(AIM OF THE EXERCISE) Count the lines in the listing below that contain the word "screenshot". Reply with the number alone.

(ENTRIES)

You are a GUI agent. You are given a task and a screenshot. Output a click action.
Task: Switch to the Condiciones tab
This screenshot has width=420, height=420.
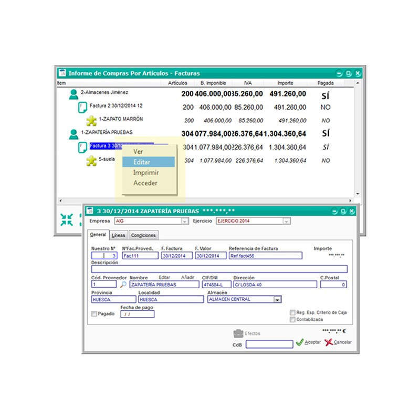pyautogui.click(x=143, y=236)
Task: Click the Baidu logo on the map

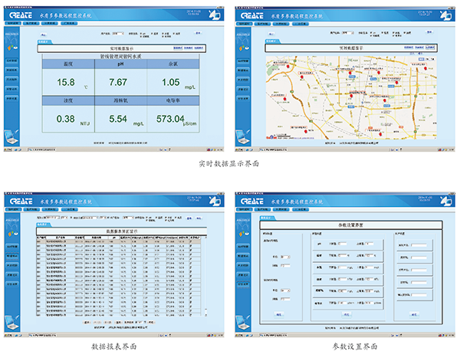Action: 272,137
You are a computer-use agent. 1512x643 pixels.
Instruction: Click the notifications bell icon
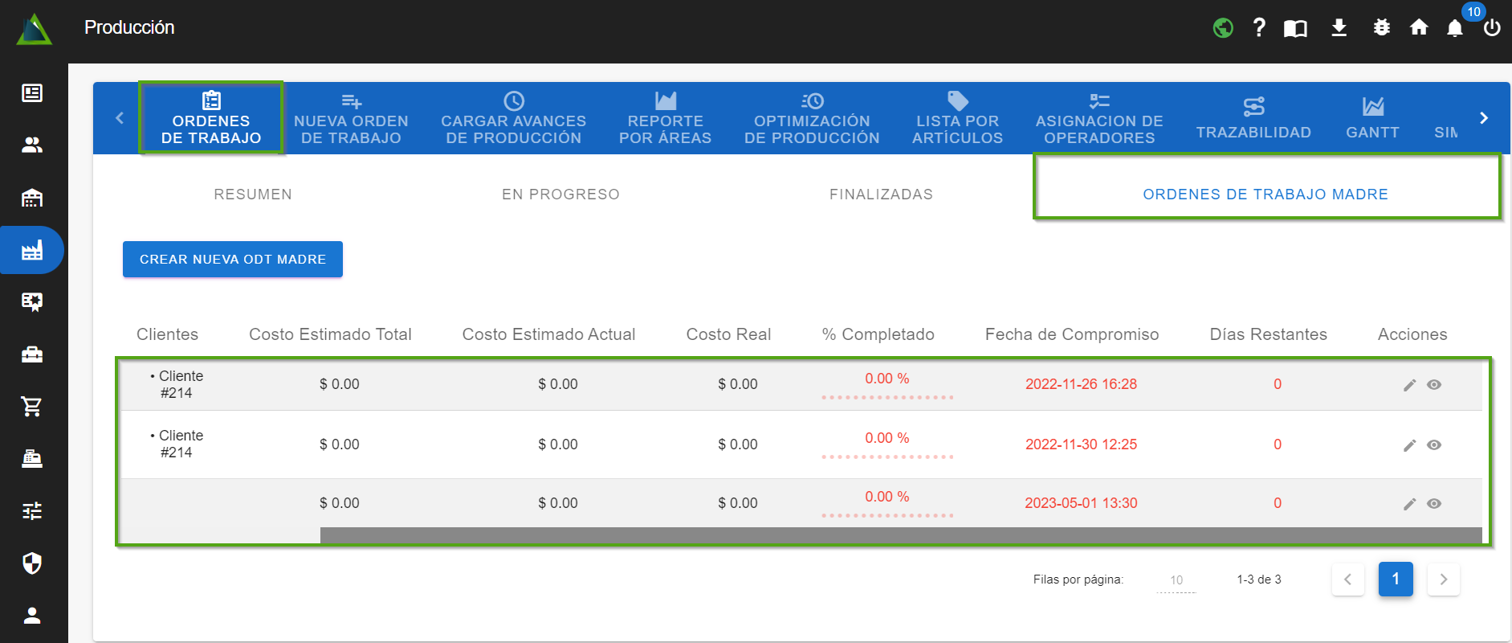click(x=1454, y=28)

---

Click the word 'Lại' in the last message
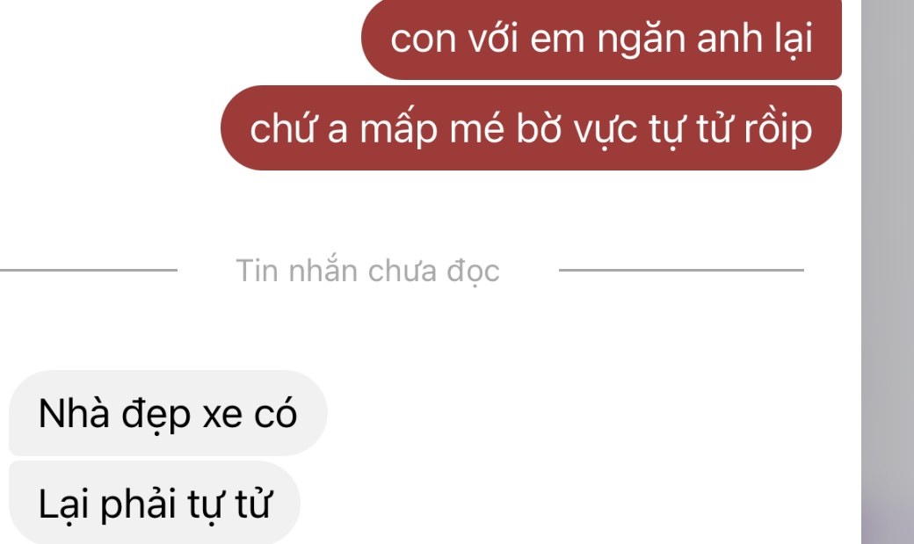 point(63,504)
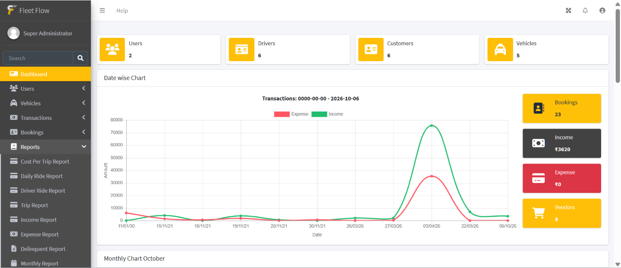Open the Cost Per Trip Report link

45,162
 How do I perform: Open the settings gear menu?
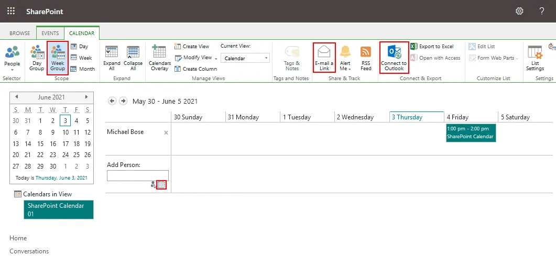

(CORRECT ANSWER) 2